§ What is needed: Nothing other than the lines from the one containing "Screen dimensions: 1456x819 At" through the last line of the data below should be output, each reproduced exactly.

§ Stored records:
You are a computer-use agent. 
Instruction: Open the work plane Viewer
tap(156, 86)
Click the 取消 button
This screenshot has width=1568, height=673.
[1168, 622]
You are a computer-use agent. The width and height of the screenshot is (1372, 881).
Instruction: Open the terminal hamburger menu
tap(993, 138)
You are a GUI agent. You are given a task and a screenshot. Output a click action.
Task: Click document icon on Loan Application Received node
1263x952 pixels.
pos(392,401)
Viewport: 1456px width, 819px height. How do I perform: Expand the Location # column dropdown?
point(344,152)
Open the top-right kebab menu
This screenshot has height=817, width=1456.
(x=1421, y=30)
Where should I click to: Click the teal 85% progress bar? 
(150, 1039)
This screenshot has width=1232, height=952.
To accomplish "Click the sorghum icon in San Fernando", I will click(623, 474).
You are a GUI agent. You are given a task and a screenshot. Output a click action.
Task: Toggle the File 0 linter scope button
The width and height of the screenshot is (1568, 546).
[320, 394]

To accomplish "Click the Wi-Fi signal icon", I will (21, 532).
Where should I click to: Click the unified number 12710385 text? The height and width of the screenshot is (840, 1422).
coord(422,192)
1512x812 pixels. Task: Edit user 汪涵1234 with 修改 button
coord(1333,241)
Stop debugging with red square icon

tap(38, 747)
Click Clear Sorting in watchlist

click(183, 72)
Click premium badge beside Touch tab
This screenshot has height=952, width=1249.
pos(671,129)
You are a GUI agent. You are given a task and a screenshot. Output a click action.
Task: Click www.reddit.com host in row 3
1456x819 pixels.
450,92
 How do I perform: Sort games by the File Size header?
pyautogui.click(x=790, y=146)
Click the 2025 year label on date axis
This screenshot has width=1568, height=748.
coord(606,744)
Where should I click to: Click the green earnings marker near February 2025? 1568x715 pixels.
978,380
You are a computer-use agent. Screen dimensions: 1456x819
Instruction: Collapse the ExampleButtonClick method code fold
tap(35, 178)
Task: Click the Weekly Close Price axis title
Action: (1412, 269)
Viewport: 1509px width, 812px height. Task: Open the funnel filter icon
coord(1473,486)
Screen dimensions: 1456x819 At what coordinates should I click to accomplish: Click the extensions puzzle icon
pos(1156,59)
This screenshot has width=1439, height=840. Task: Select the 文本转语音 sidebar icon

§ Exercise answer:
Screen dimensions: 1456x819 At what coordinates should I click to accomplish: Click the extensions puzzle icon
pos(1156,59)
This screenshot has width=1439, height=840. Task: Select the 文本转语音 sidebar icon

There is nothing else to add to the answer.